The superiority of PGx-guided treatment was also demonstrated in terms of less hospital admissions, less emergency visits and 50% reduction in ADRs occurrence and especially in those of high grade. All these features imply that PGx testing can offer a more optimal disease management and constitute a promising treatment strategy for ACS. These findings are in accordance with other studies. Reese and coworkers mentioned that tailoring one’s clopidogrel treatment following his/her genotyping results resulted in 450 less events [65]. In other words, one additional adverse event was prevented for every 23 individuals. This clinical endpoint can be translated in costs savings, less healthcare resources and less deaths. In a risk–benefit assessment, Guzauskas and coworkers came up with similar results as well [71].

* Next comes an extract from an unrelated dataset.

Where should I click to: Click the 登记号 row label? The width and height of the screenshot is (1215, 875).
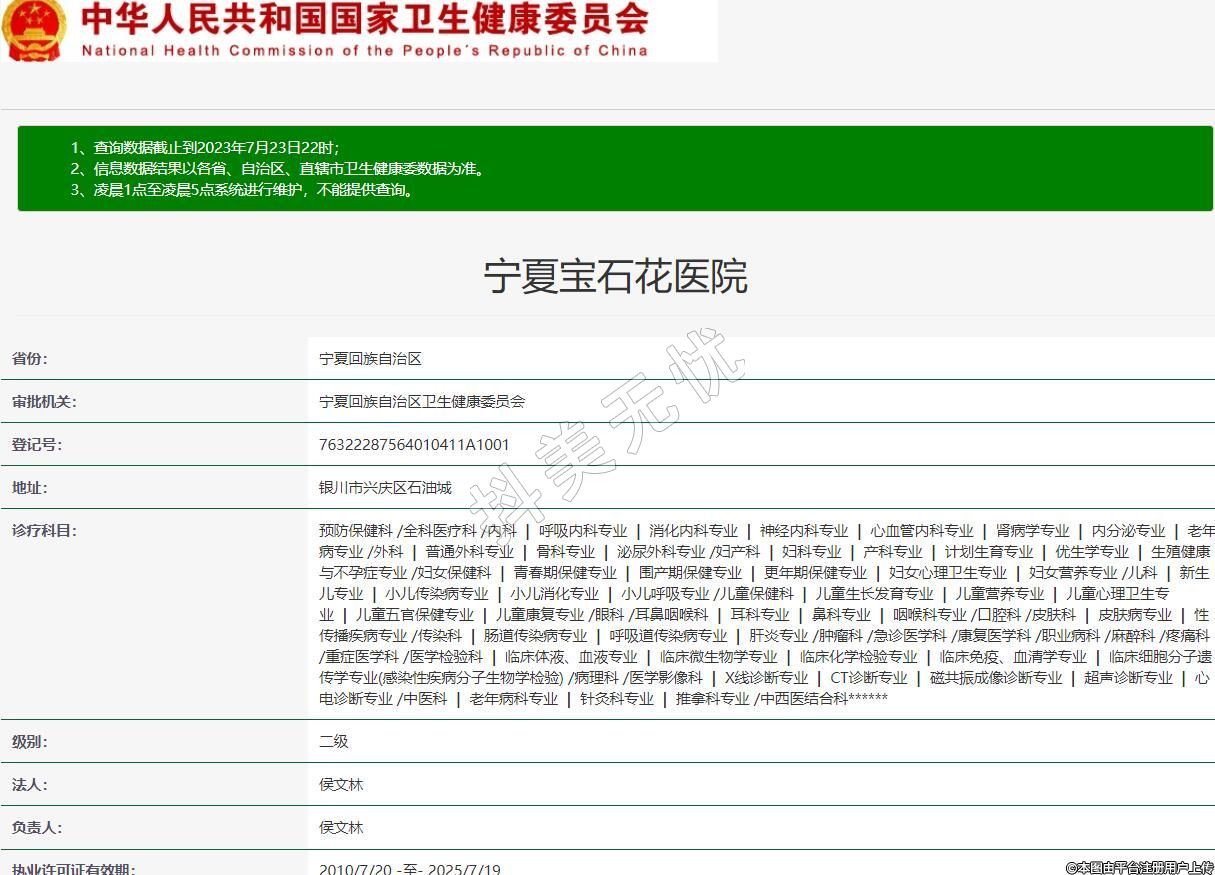pos(37,445)

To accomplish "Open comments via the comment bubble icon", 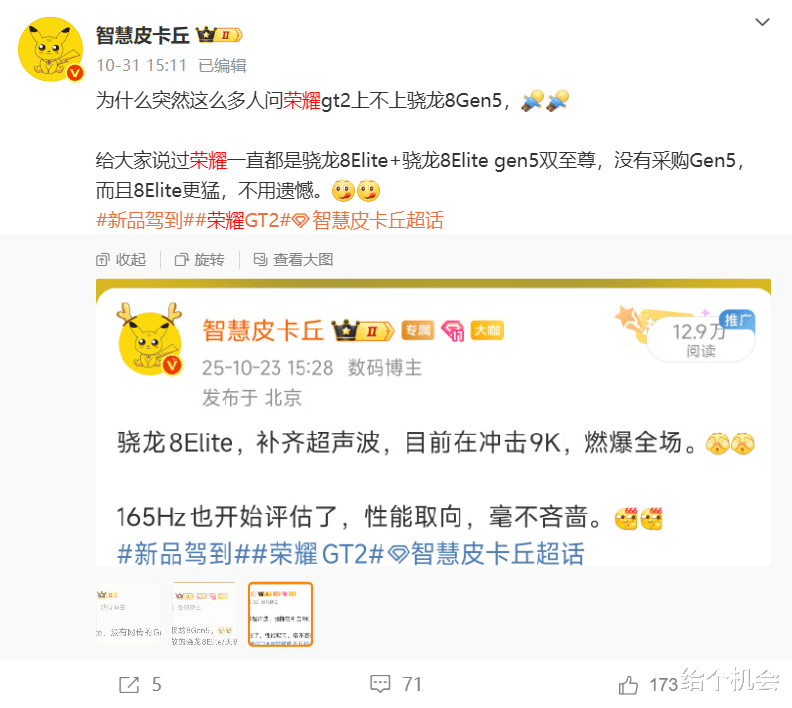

They showed that PGx-guided treatment of ACS patients could reduce the incidence risk of suffering a health complication such as MI, stroke or death by 6.8% compared to universal clopidogrel use and decrease the risk of experiencing a MACE [66]. Given that clopidogrel is correlated with high incidence of MACE, the great difference between preemptive PGx testing and universal clopidogrel in terms of MACE incidence is very positive and illustrates the clinical significance of dosage adjustment, suggests that this approach could improve platelet inhibition and enhances the role of PGx implementation in drug and disease management.

Finally, according to the literature demographic factors such as age, BMI, and comorbidities such as obesity, diabetes and hypertension were proven to affect clopidogrel pharmacokinetics and drug metabolism. Indeed, Jiang and coworkers highlighted that there was scientific evidence regarding the association of age and prevalence of ADRs such as bleeding upon the use of clopidogrel, whereas it was shown that cardiac drugs belong to the top three classes of drugs that were responsible for even fatal ADR’s [8, 13]. Those factors may exert an impact on clinical effectiveness of clopidogrel, but it is shown to influence cost-effectiveness results. As reported by Nicolic and coworkers, age and gender had a slight affect in cost-effectiveness findings, but it wasn’t statistically significant while other parameters such as cardiac events could impact the analysis [47]. In this analysis, no demographic or individual characteristics had a significant influence in CEA. Only hypertension was indicated to affect ADR, a fact that comply with Nicolic and coworkers since hypertension was the only parameter with significant impact and not age or gender.

This study has a few limitations related to trial design. Not being a randomized controlled clinical trial in the strict sense, PREPARE comes with less strict inclusion/exclusion criteria and thus lower compliance. This fact led to low response rate and missing data, in terms of utility details. From the one hand, this fact seems to be an important drawback for study’s analysis, but from the other hand it is relatable to real-world data and represents a better cohort of patients that every clinician will meet during his/ her exercise.

Conclusions

This CEA based on raw data from the PREPARE study in Spanish clinical sites suggests that preemptive genotyping before prescribing clopidogrel could add more value in the clinical practice and improve decision-making process for healthcare professionals. As genotyping was conducted as part of clinical care, unlike previous CEAs, our analysis was not limited by assumptions regarding the availability of genotype data in a timeline conducive for clinical care. Finally, PGx testing lowers the risk of ADRs occurrence and especially of life-threatening events and is possible to decrease the overall healthcare cost. Using raw clinical data that are closer to real-world situations gives an insight into the cohort of individuals eligible to receive clopidogrel treatment and the relevant costs. PGx will play an important role in CVD medicine by broaden the horizon for more efficient and cost-effective medications. Finally, all cost data (except of the genetic test price) derived from the official cost of Andalucía region representing sickness fund perspective, while a wider socioeconomic analysis could be the scope of the future research.